*Problem statement*
Some lines in the entries contain the word "computer". Copy all of them.

*Stored data*
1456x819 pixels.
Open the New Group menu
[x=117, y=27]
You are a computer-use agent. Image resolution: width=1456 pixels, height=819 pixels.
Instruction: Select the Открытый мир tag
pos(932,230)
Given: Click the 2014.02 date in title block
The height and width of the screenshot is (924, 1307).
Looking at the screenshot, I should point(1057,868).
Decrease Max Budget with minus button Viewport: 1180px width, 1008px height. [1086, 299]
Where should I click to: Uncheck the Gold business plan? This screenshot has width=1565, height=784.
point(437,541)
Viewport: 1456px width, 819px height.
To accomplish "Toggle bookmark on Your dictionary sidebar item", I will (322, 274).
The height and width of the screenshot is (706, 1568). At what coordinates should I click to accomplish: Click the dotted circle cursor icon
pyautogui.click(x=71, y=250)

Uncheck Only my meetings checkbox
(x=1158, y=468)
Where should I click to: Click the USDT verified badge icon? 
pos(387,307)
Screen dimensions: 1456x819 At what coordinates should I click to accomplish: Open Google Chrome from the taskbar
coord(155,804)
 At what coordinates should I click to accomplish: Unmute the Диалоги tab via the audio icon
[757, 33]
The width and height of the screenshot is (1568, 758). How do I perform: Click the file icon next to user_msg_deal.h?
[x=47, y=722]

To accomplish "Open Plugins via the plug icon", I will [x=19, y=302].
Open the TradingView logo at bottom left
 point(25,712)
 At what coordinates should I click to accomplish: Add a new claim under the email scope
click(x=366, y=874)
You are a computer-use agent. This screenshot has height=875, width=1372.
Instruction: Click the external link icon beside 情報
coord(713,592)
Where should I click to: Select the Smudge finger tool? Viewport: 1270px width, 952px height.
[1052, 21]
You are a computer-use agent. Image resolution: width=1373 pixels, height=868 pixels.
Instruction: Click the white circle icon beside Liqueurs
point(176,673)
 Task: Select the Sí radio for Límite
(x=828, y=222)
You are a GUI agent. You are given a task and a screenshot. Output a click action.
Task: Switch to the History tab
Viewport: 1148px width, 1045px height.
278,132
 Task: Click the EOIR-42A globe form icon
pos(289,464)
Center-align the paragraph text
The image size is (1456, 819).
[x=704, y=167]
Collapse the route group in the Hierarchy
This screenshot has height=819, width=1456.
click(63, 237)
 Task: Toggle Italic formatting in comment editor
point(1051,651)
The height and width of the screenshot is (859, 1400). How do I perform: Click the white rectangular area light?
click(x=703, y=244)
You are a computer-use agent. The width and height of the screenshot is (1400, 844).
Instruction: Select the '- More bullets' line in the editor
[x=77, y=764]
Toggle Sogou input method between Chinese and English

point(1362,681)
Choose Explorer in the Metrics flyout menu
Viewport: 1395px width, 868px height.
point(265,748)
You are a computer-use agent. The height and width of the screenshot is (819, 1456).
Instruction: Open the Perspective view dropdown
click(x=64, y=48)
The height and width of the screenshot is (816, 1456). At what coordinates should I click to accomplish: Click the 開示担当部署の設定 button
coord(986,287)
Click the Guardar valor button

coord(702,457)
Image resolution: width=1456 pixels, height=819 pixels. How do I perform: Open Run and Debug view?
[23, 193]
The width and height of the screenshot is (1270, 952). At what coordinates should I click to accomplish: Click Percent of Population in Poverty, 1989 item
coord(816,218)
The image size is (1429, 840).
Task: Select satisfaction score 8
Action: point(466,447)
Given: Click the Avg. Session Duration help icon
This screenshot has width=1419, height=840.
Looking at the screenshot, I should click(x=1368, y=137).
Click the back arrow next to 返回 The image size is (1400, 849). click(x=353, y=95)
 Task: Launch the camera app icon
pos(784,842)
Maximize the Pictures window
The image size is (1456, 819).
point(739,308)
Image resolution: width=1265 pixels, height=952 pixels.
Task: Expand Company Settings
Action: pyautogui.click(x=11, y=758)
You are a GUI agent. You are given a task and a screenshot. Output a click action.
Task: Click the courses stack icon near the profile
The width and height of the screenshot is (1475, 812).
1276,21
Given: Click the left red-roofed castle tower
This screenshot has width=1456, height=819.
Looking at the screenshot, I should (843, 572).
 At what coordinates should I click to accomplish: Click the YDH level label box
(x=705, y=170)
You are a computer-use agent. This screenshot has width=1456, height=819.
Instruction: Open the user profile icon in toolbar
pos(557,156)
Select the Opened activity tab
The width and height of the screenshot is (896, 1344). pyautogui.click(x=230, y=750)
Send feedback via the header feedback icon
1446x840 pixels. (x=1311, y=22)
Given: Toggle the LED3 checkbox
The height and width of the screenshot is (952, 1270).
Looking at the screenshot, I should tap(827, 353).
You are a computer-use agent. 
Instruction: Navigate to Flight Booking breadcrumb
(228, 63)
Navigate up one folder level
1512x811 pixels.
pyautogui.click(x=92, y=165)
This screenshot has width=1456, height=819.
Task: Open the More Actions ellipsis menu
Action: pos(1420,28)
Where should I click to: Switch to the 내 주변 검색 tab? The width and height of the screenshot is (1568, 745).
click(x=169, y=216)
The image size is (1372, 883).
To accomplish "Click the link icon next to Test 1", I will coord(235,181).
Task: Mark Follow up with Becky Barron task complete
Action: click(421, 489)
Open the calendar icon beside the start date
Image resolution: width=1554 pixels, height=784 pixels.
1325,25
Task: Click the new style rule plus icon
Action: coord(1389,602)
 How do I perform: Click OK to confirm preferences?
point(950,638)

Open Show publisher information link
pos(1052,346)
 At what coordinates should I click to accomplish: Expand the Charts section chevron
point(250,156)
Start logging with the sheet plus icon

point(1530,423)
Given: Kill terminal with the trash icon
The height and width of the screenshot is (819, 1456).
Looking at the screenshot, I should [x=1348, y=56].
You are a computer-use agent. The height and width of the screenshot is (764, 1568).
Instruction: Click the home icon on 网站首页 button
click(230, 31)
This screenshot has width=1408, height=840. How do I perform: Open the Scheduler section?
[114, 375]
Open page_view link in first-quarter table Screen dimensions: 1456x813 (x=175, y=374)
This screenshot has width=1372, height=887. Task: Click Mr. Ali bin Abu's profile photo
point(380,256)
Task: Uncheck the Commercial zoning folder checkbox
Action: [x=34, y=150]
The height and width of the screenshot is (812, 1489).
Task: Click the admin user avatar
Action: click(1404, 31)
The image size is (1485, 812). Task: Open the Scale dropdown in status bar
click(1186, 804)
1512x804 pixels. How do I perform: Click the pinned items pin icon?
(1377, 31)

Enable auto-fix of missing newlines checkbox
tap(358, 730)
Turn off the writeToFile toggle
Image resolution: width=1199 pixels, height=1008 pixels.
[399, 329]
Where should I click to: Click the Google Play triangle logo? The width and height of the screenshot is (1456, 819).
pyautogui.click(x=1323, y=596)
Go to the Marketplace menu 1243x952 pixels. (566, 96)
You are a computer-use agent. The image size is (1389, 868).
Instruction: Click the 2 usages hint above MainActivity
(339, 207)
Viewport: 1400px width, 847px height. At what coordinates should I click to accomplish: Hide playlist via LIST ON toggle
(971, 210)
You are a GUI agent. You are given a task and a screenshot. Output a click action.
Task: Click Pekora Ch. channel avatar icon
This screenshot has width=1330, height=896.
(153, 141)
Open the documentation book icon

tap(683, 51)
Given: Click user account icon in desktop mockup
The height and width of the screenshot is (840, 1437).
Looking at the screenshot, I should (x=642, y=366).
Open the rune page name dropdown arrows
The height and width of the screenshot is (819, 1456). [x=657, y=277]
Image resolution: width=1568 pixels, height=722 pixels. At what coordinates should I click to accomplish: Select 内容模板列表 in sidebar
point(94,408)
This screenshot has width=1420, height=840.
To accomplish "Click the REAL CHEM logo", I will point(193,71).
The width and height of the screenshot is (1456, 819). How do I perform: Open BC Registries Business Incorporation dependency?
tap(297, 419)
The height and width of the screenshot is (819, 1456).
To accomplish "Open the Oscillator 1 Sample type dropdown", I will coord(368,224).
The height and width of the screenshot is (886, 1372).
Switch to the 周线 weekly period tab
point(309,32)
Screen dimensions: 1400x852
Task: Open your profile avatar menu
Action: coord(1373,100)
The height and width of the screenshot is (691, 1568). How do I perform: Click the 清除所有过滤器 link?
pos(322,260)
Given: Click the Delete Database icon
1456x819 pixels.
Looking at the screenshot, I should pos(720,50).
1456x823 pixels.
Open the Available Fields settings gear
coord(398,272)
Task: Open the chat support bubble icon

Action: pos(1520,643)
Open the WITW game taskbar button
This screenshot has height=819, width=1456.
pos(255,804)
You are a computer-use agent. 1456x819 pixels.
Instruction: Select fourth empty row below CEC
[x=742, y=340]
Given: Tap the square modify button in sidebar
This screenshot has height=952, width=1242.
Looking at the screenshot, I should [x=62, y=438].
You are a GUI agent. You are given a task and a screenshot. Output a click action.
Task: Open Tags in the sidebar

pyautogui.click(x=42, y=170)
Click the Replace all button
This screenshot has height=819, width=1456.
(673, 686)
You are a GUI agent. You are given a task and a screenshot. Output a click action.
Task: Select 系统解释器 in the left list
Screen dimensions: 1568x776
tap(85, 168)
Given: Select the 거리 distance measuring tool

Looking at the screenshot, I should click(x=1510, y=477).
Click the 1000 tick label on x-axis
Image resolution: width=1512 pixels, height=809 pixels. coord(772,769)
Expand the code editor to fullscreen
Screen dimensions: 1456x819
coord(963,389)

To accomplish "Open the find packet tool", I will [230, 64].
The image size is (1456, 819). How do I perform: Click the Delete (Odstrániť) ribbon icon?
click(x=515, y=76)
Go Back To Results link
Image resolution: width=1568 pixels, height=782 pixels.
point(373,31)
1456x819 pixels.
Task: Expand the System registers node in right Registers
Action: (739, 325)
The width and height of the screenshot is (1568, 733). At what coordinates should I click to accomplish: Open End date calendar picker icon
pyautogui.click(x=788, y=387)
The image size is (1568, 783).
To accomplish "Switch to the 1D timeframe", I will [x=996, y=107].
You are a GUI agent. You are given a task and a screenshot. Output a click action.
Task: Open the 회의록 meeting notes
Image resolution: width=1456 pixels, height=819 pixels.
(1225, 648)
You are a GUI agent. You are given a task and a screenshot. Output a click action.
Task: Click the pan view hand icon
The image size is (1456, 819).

*Result below*
You are a computer-use agent. Image resolution: width=1456 pixels, height=819 pixels.
You are a computer-use agent. This screenshot has height=875, width=1372.
You are a computer-use agent. Image resolution: width=1373 pixels, height=868 pixels.
You are a computer-use agent. The width and height of the screenshot is (1400, 844).
You are a computer-use agent. The height and width of the screenshot is (819, 1456).
You are a computer-use agent. This screenshot has width=1456, height=819.
You are a computer-use agent. 
You are a computer-use agent. The height and width of the screenshot is (764, 1568).
You are a computer-use agent. The image size is (1389, 868).
You are a computer-use agent. 1456x819 pixels.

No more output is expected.